_Job_
Please extend the essay below on litigants in a sympathetic justice delivery system, starting right after its last sentence.

_Passage given_
· · · ·

A SYMPATHETIC JUSTICE DELIVERY SYSTEM PART 5

by S.D. Dave


For long the answer to the question of “for whom do courts exist?” was, “the litigants and nobody else.” But things have changed. A lot of water has flown under the bridge. One should not be either surprised or astonished, by the answer he gets.

The term ‘Litigants’ does not require even a broad definition as, in practically all the democratic countries, it has been the part of the popular parlance, since the very inception of the institution rendering justice either real or illusionary, whether free from all or loaded with some of the vices, independent or dependent upon the will or authority of some power centres, which generally remain unseen and veiled.

We understand that the Litigants are those who either initiate or defend a cause, in the legal framework for the redressal of their grievances and the resolution of their disputes. They are called ‘plaintiffs’ or ‘defendants’. They are sometimes called ‘applicants’ or ‘non-applicants’. In Criminal Trials the State happens to be a litigant as the Prosecutor, while the accused persons are those, who are in the dock defending themselves.

This final component of a sympathetic justice delivery system has a significant place of its own whilst expecting a lot from the other components as well. It has great expectations from them, and lesser liabilities for itself, the most prominent being the need of self-education and consciousness. This liability, if not appreciated and not discharged properly, would act at their own detriment and peril.

· · · ·

_Source excerpt_
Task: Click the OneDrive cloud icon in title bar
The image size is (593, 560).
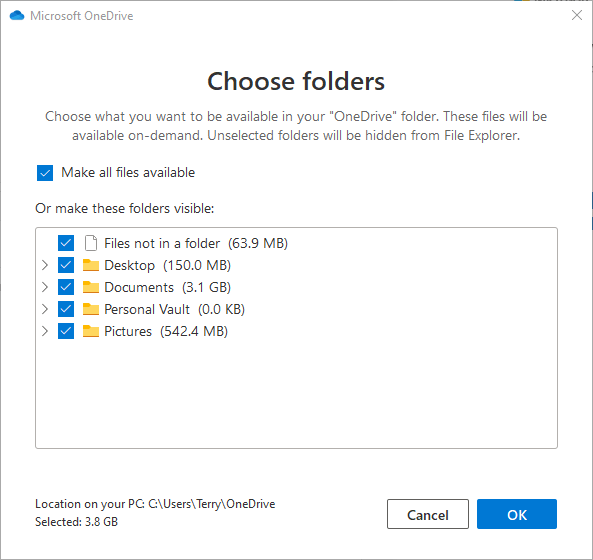Action: tap(17, 16)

· · · ·

_Task output_
Litigants everywhere, because of their needs, create a class by themselves. They could be notionally segregated from those who have been, or are not required to litigate. But again they are divided among themselves on the basis of the social, economical, professional and gender considerations. Their life would be shaped as per the consideration and their grievances also would be based upon this micro-segregation.

Their grievances or the causes, requiring to be decided by the Judicial Forum would be based upon this micro-segregation. A farmer, a merchant, a professional, a white collar bureaucrat and the blue collar worker, all would be having their own problems, different from those of the others. Gender, similarly also counts as much. It cannot be denied that not only in India but in other developed or developing countries also, the number of women requiring the resort to the Judicial Forum, is far low than that of the men, though their grievances are too serious, harmful and hurting, calling for an early resolution.

The popular perception, that the Litigants approach the Judicial Forum out of a sheer necessity and compulsion but never out of their choice or wish, is accepted as a correct one. The Litigants in India have to reach the Courts situated far away from their rural habitat. They are not affluent and do not have the resources to finance the litigation. They manage for the expenses for the Court fees and service of the processes, but the expenses for the transport and for the daily needs during the Court attendance, would be beyond their paying capacity. They are required to spare days for attending the Courts and be away from their usual work, resulting into the loss in their earnings. The cost of litigation sores high beyond their capacity.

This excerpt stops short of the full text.